COS’HA A CHE FARE la fisica, o più esattamente la fisica dei sistemi complessi (o del non equilibrio), con le nostre vite? Molto, almeno secondo Mark Buchanan, che con eleganti spiegazioni scientifiche, scritte in uno stile brillante, con Ubiquità ci insegna a rileggere la storia. Siamo sicuri che la prima guerra mondiale sia stata provocata dall’attentato di Sarajevo e la seconda dalle mire espansionistiche di Hitler? Il responso della scienza è chiaro: la storia non è tanto forgiata dagli uomini – meno che meno dai grandi uomini – quanto soggetta a sconvolgimenti analoghi a «una terribile tempesta scoppiata senza apparente motivo in un cielo sereno». È possibile studiare e prevedere l’evoluzione delle vicende umane? Storici diversi, in differenti epoche hanno tentato di dare una risposta. Se per Hegel e Marx la storia somiglia a un albero che segue un andamento di crescita lineare, per Arnold Toynbee le civiltà sperimentano un andamento ciclico di ascesa e caduta, come quello delle maree.

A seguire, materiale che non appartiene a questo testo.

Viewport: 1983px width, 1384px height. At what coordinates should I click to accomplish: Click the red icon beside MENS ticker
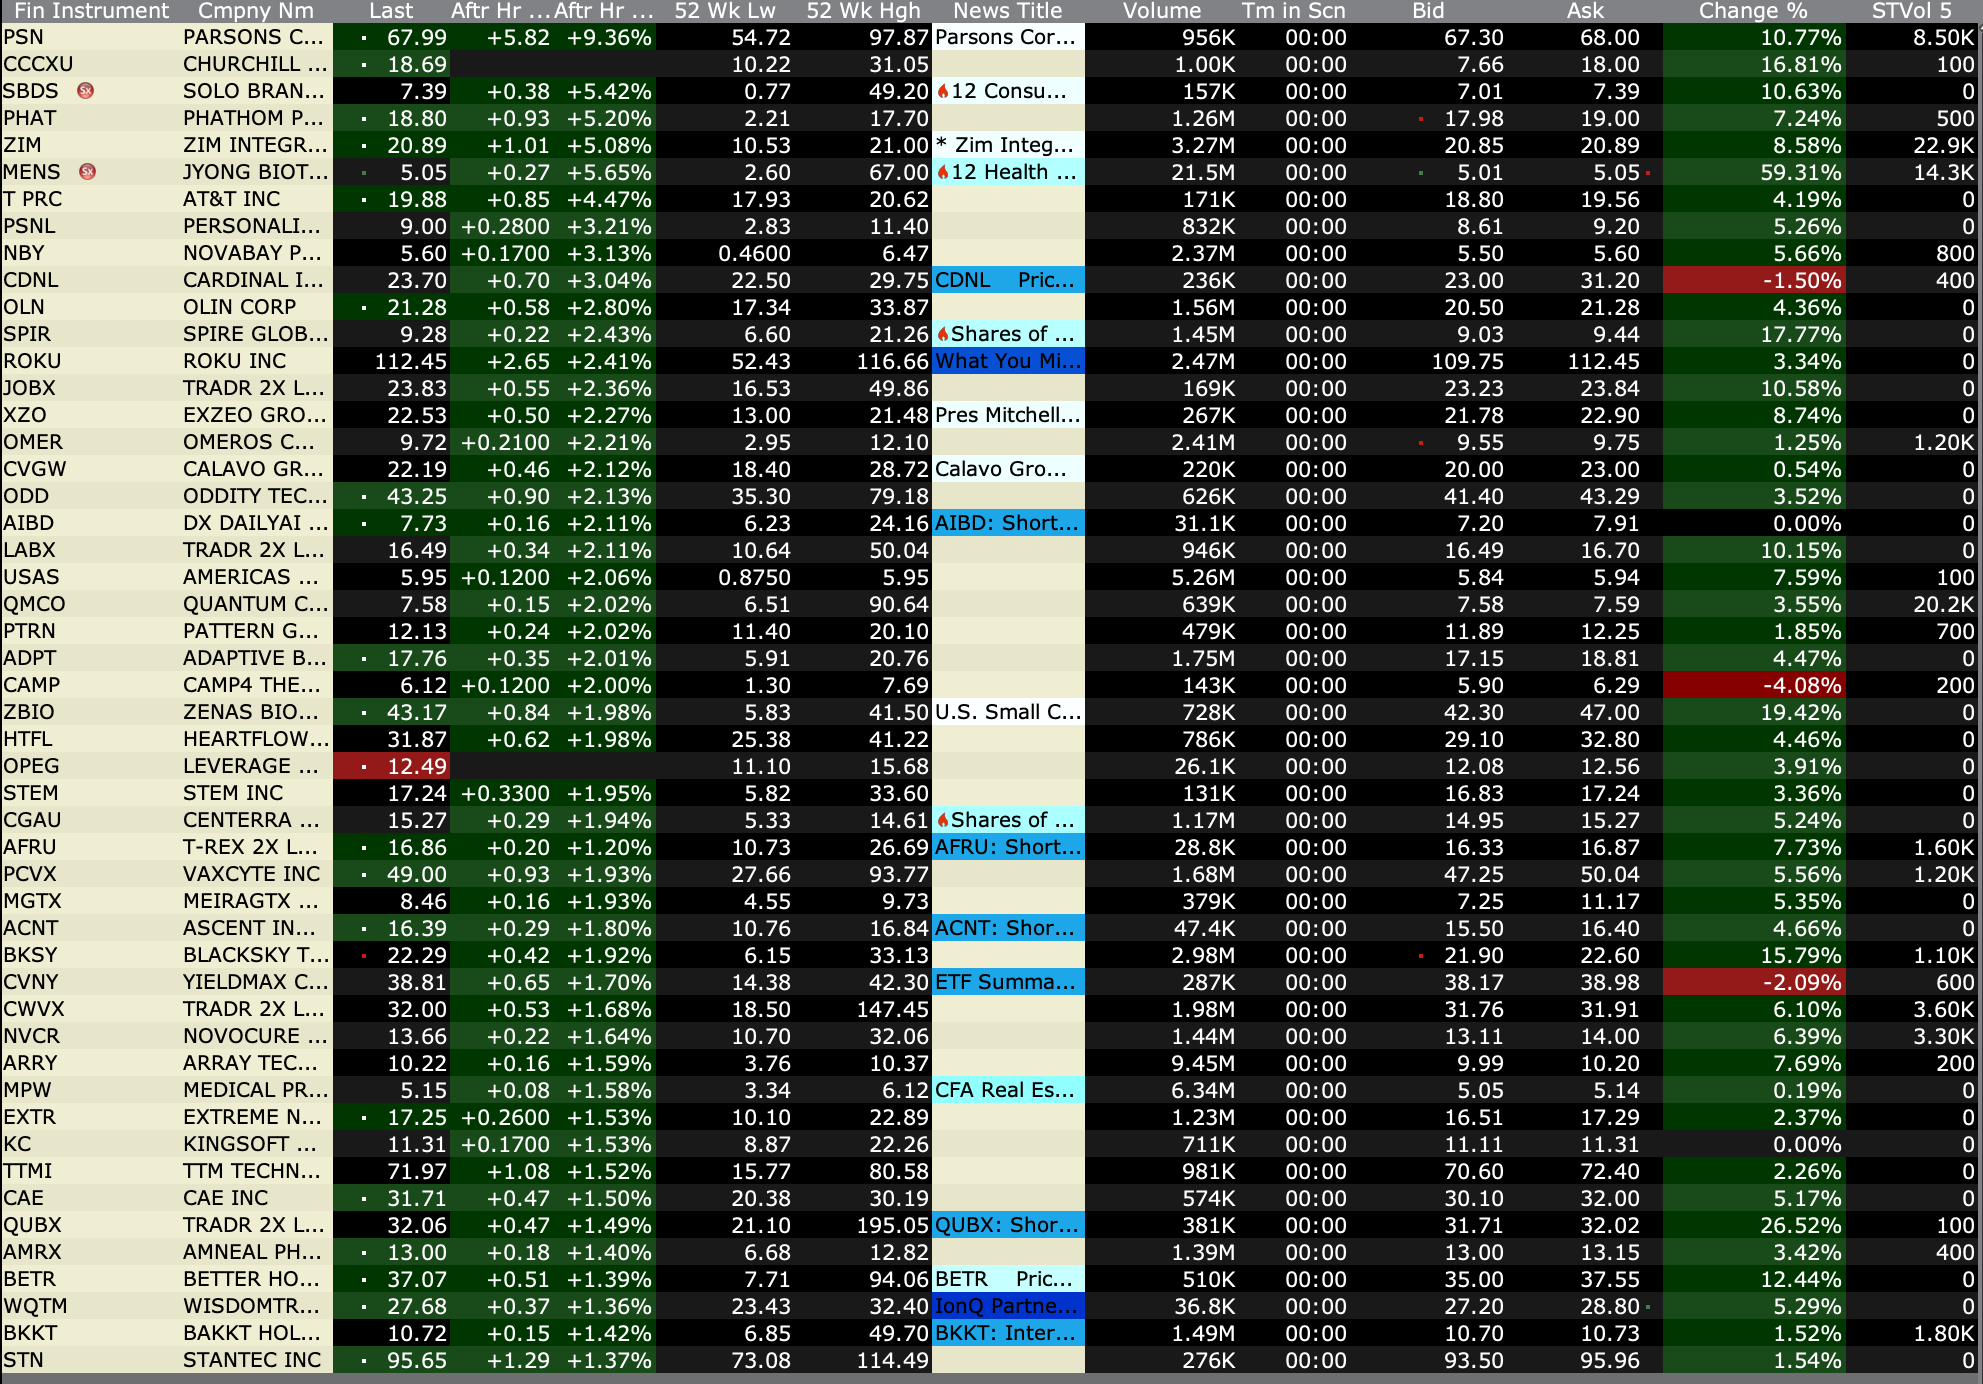(x=87, y=172)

Tentativi inefficaci, secondo Buchanan, perché chiarire la dinamica dei fenomeni non spetta alla storia, ma alla fisica. «La fisica dei sistemi complessi offre gli strumenti adatti per capire la storia perché studia specificamente i fenomeni in cui l’evoluzione degli eventi ha un’importanza fondamentale». È necessario rivolgersi al principio di universalità, «il quale rivela una verità straordinaria: in una vasta serie di condizioni, i sistemi composti da ogni sorta di oggetti interagenti hanno caratteristiche universali di comportamento». Sistemi diversissimi si organizzano spontaneamente nello stato critico – uno stato di estrema instabilità, al confine tra l’ordine e il caos – e seguono un’unica legge universale, “ubiqua”. «La dinamica dello stato critico non è casuale, ma non è neanche prevedibile: è universale e comprensibile, ma sfugge alla previsione, si rivela solo nelle statistiche e sembra indurre la mente umana a errori di giudizio». (S.C.C.)
Mark Buchanan
Ubiquità. Dai terremoti al crollo dei mercati, dai trend della moda alle crisi militari: la nuova legge universale del cambiamento
Mondadori 2001
32 mila lire (16,53 euro) – 251 pagine
Mark Buchanan, dopo avere conseguito, nel 1993, il dottorato di ricerca in fisica teorica alla Univeristy of Virginia e aver studiato per diversi anni la dinamica non lineare e la teoria del caos, è stato redattore a Londra della prestigiosa rivista Nature e caporedattore dei servizi speciali a New Scientist.